Wie kann die chemische Industrie den Spagat zwischen Klimaneutralität, wirtschaftlicher Stärke und Versorgungssicherheit meistern? Diese zentrale Frage steht im Mittelpunkt der Veranstaltung „Chemiepakt 2045 – Im Spannungsfeld zwischen Resilienz und nachhaltiger Transformation“, die am 23. Oktober 2025 um 18.00 Uhr an der Hochschule Merseburg (Eberhard-Leibnitz-Straße 2, 06217 Merseburg) stattfindet.
Unter dem Dachthema CCS & CCU (Carbon Capture and Storage / Carbon Capture and Utilization) diskutieren führende Expertinnen und Experten aus Wissenschaft und Industrie, wie sich CO₂-Emissionen künftig reduzieren und wirtschaftlich nutzen lassen.
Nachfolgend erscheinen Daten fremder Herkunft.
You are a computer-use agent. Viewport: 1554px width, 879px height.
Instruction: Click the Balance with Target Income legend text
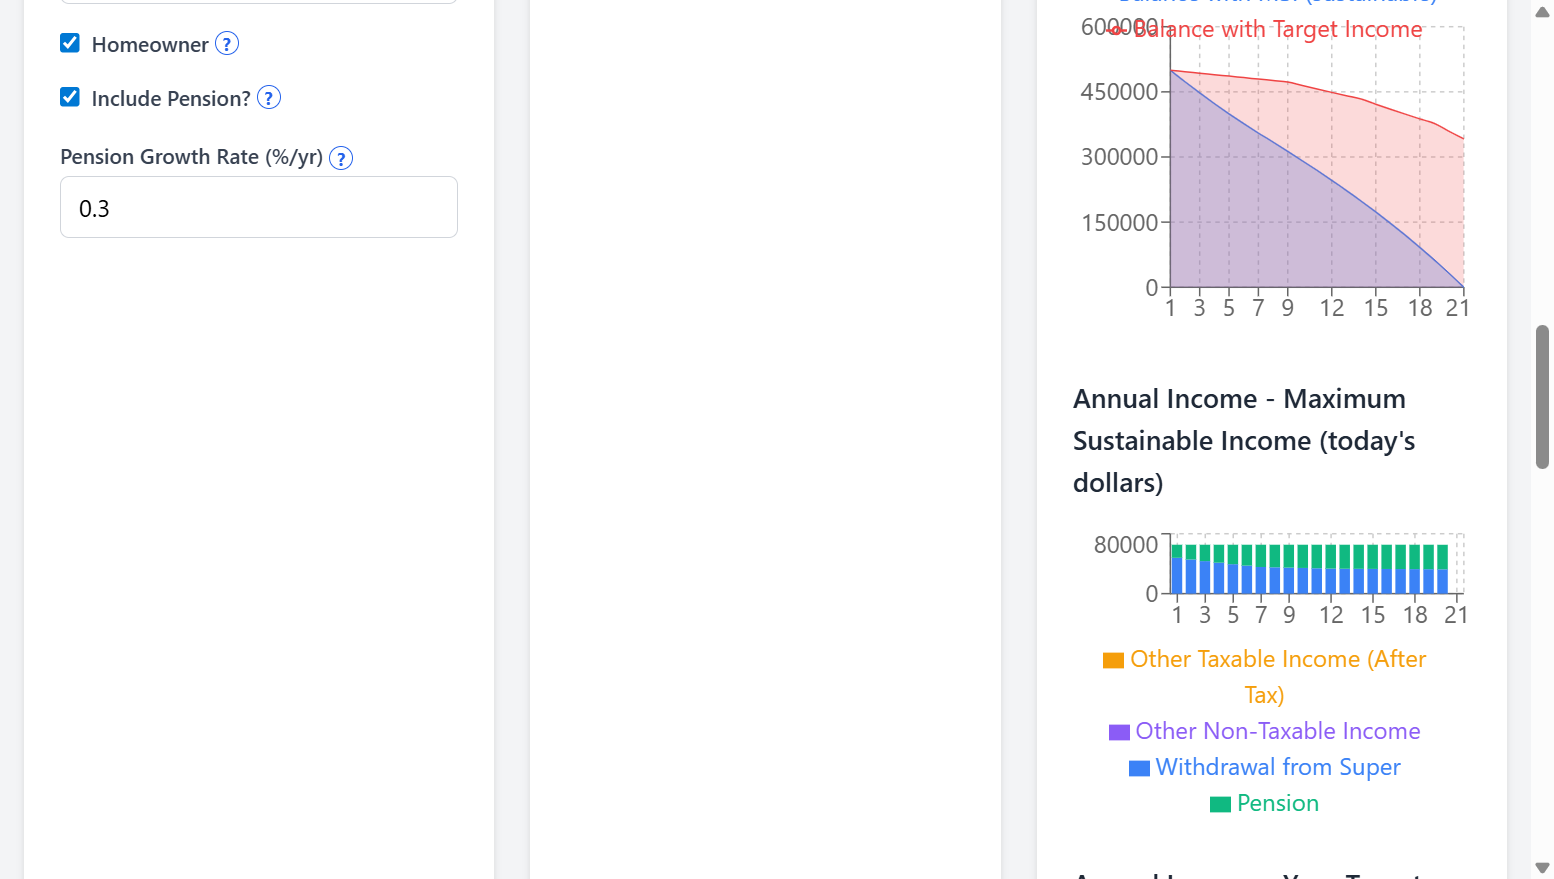[x=1277, y=30]
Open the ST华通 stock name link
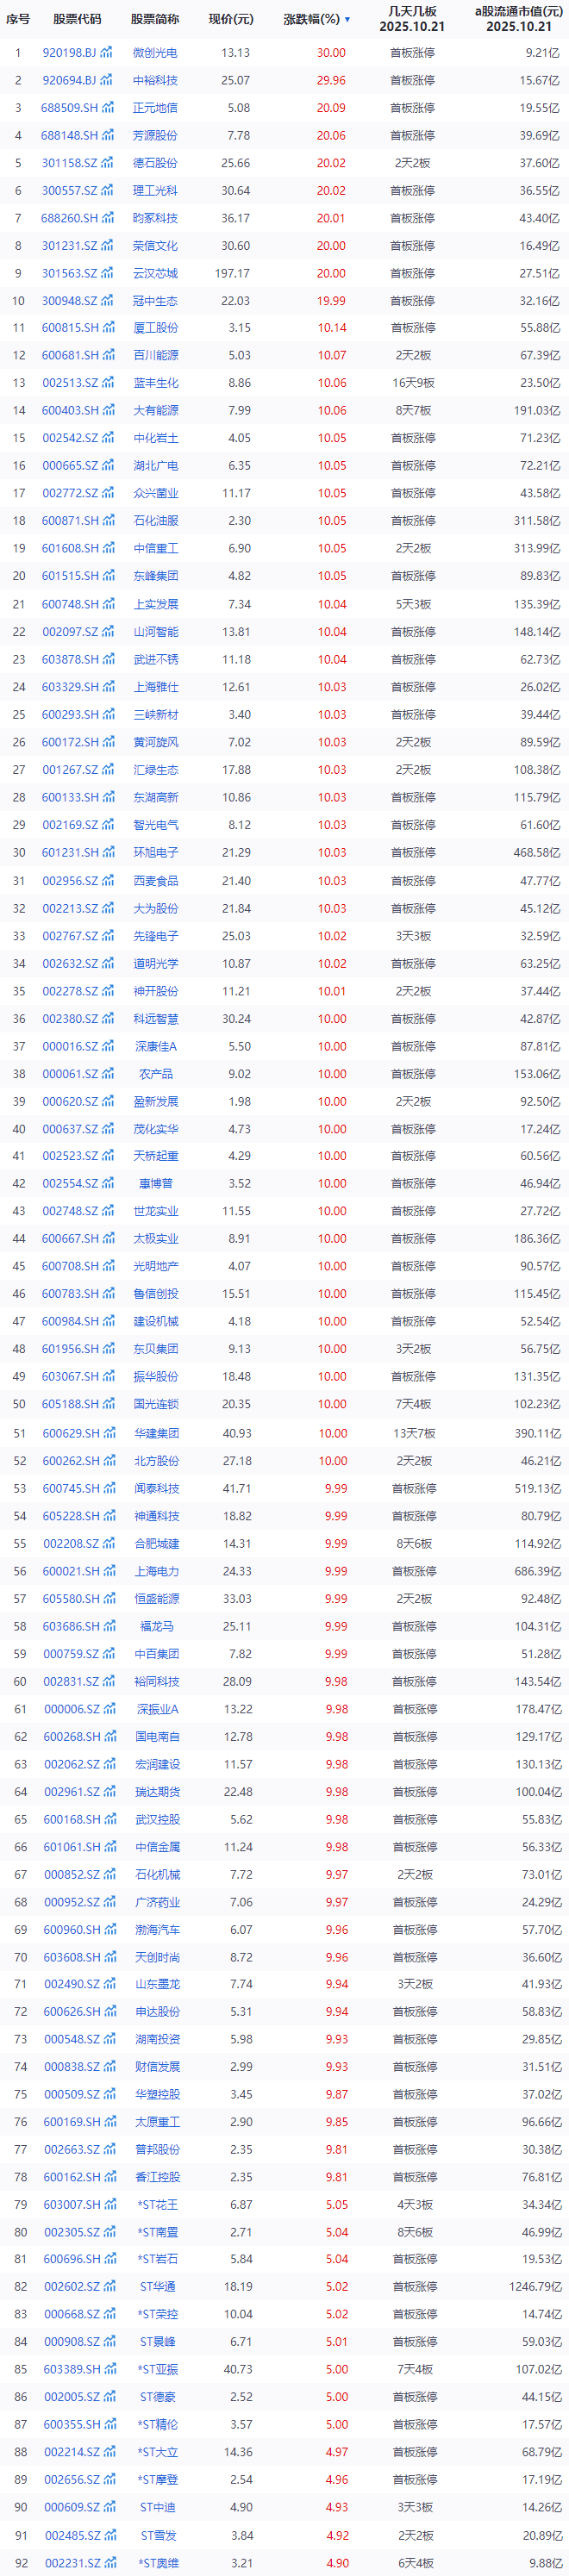Screen dimensions: 569x2576 click(x=157, y=2286)
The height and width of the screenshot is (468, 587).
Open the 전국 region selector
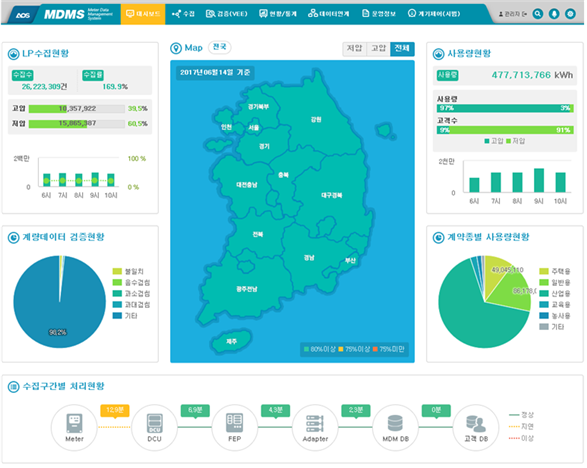tap(220, 47)
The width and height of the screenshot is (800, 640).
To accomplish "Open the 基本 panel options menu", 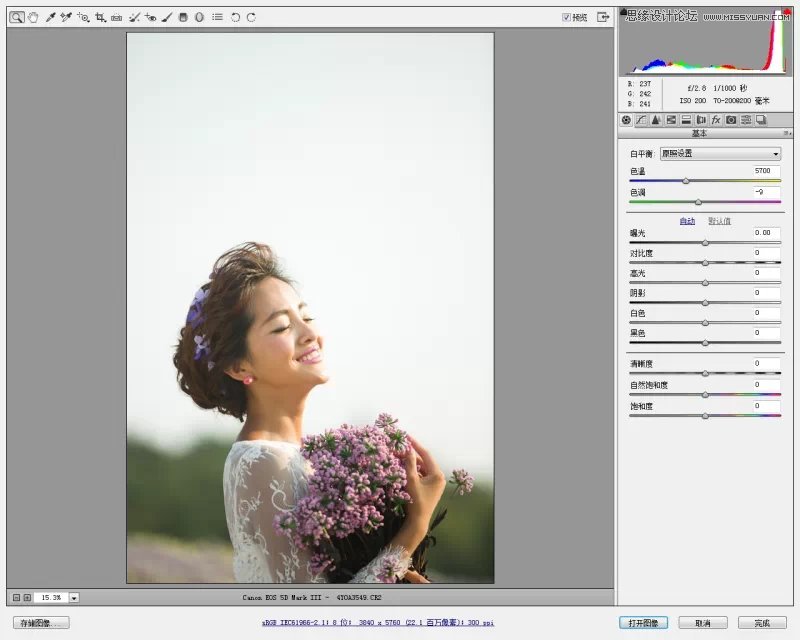I will (x=788, y=133).
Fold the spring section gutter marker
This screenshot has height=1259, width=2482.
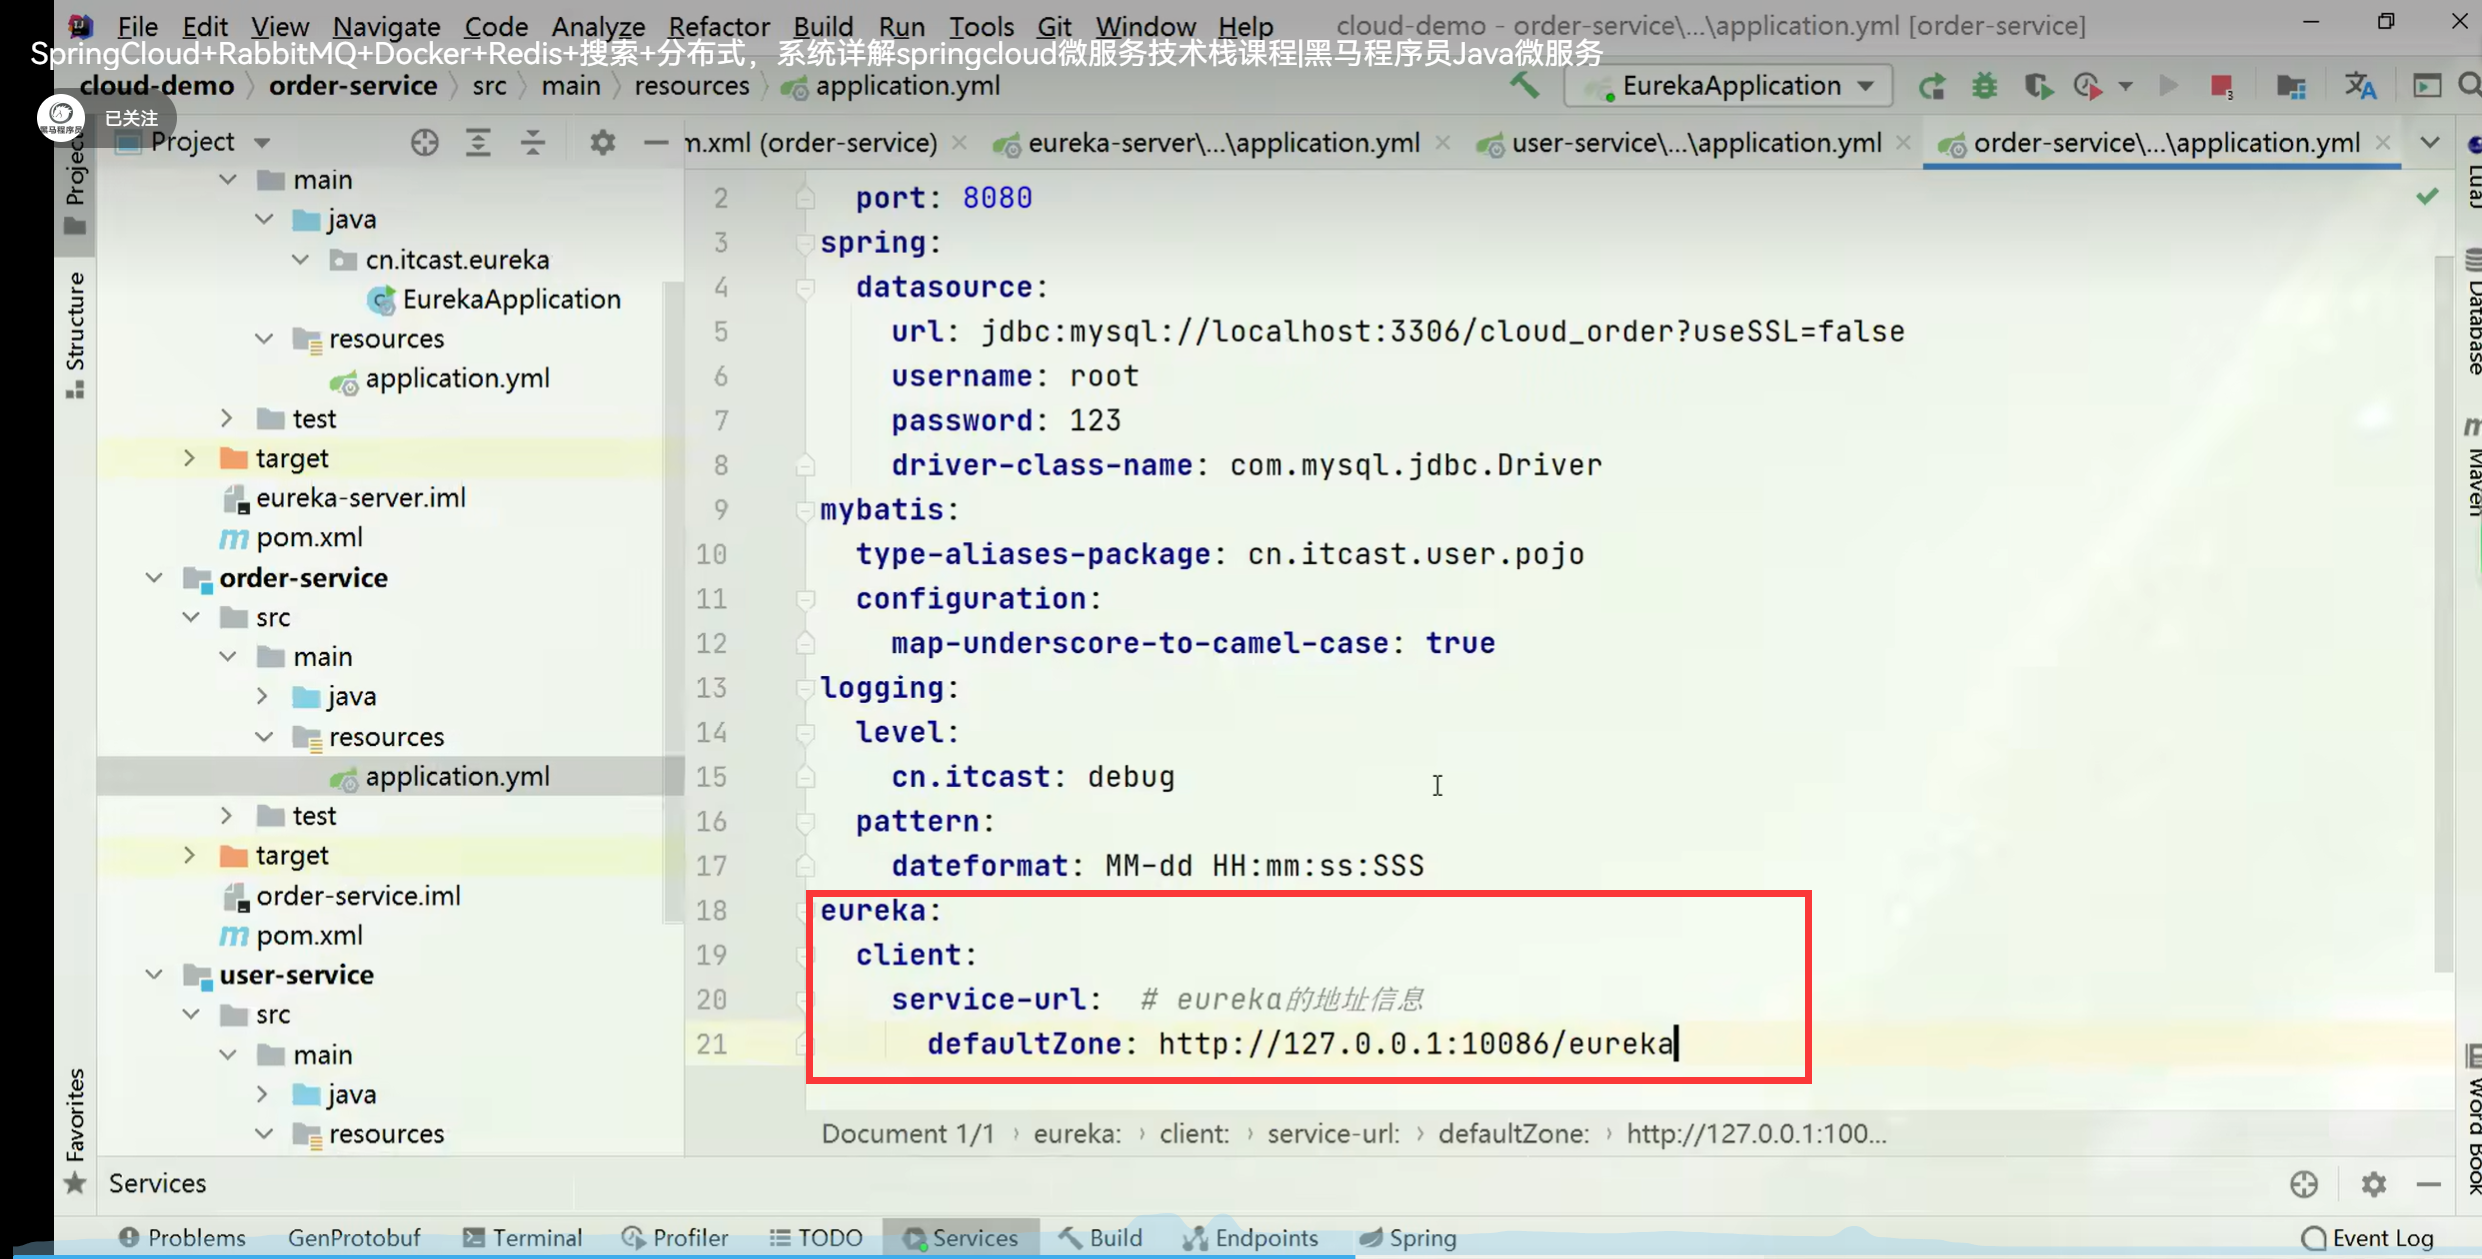point(805,243)
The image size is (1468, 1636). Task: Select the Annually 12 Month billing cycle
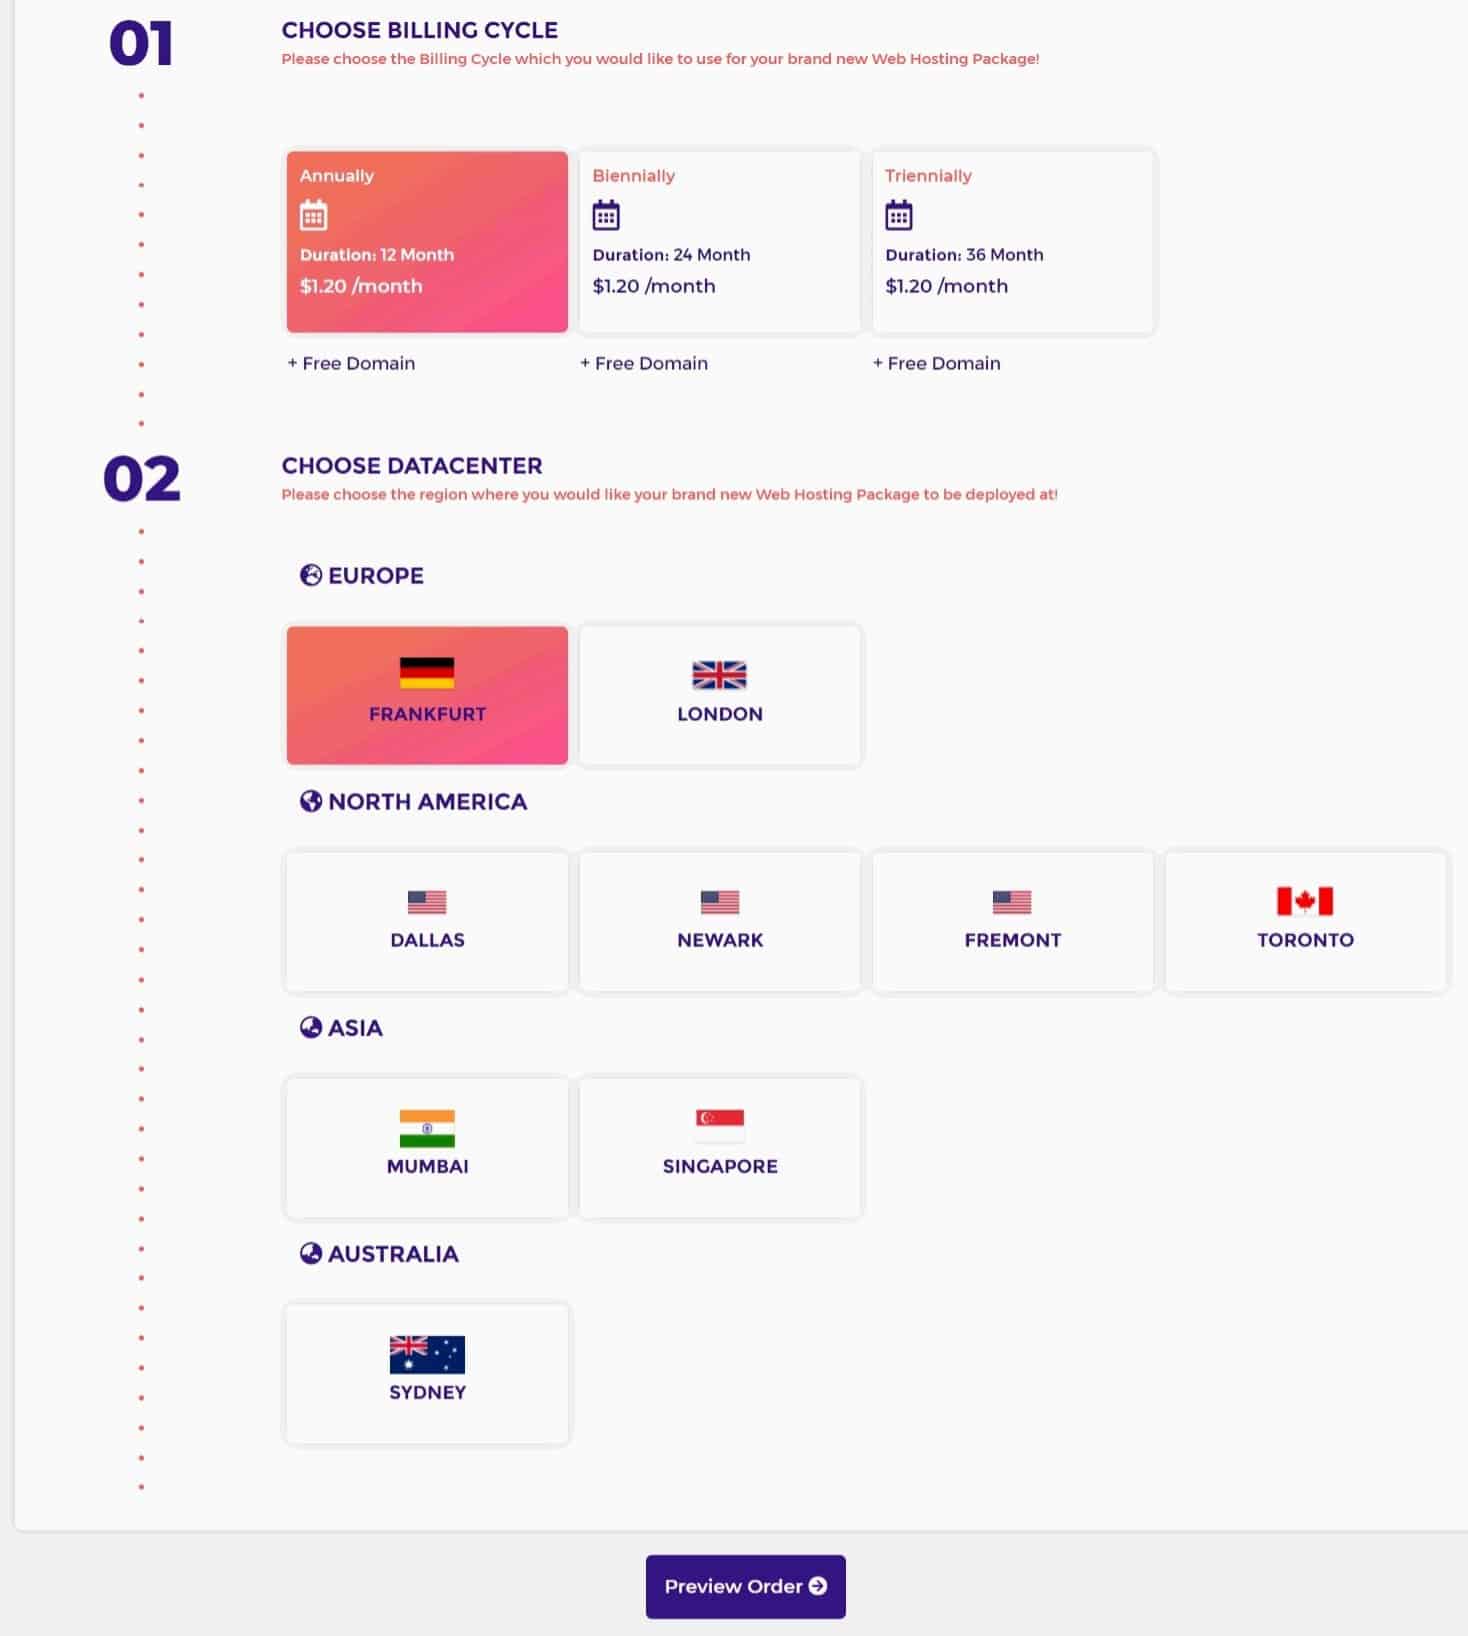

Die Veranstaltung beleuchtet dabei nicht nur technologische Chancen, sondern auch die gesellschaftlichen und politischen Rahmenbedingungen, die für eine nachhaltige Transformation der Branche entscheidend sind.
Hochkarätige Referenten
- Prof. Dr.-Ing. Mathias Seitz
- Prof. Dr. Ralf B. Wehrspohn
- Norbert Theis, VCI Nord Ost
- Carsten Franzke, Geschäftsführer SKW Piesteritz
- Prof. Dr. Locher, Schwenk
Gemeinsam wollen sie Wege aufzeigen, wie die chemische Industrie resilient und zugleich klimafreundlich aufgestellt werden kann – ein zentrales Thema für den Standort Deutschland.
Die Veranstaltung richtet sich an Vertreterinnen und Vertreter aus Industrie, Politik, Wissenschaft sowie an alle Interessierten, die sich für nachhaltige Technologien und die Zukunft der Chemie engagieren möchten.